Data to process:
- - -
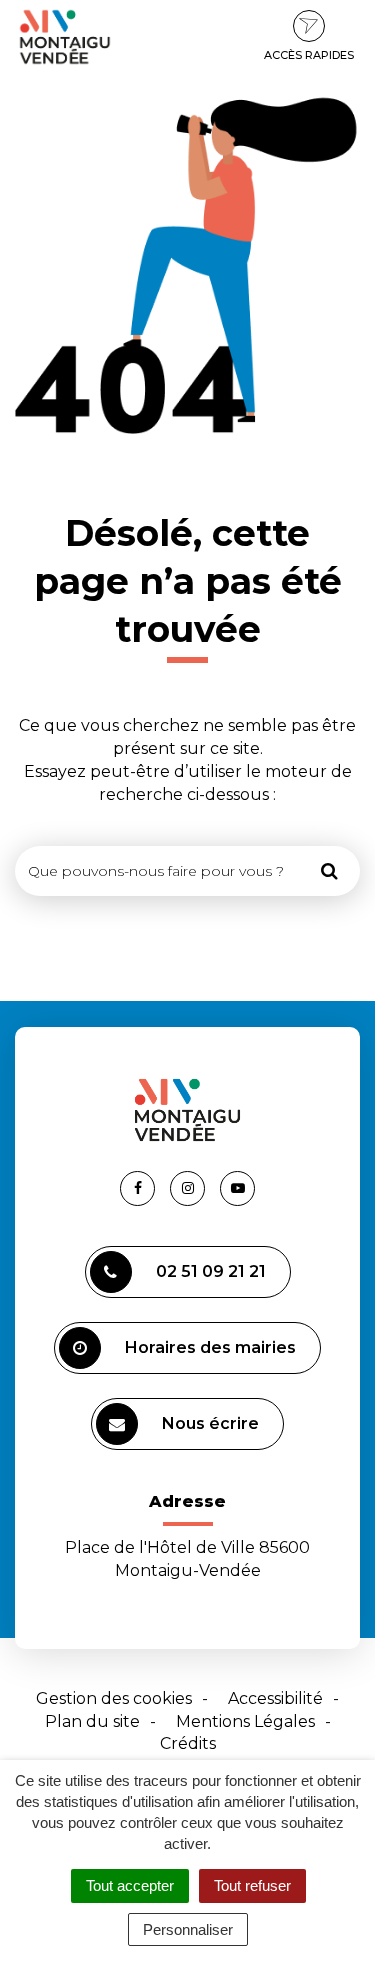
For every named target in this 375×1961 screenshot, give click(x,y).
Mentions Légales (245, 1721)
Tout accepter (130, 1885)
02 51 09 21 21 (211, 1271)
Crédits (188, 1743)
- - -
What is being asked: Go through the lines above and write each one out verbatim, skipping the pictures.

Reply:
For every named target in this 375×1961 screenshot, give click(x,y).
Mentions Légales (245, 1721)
Tout accepter (130, 1885)
02 51 09 21 21 (211, 1271)
Crédits (188, 1743)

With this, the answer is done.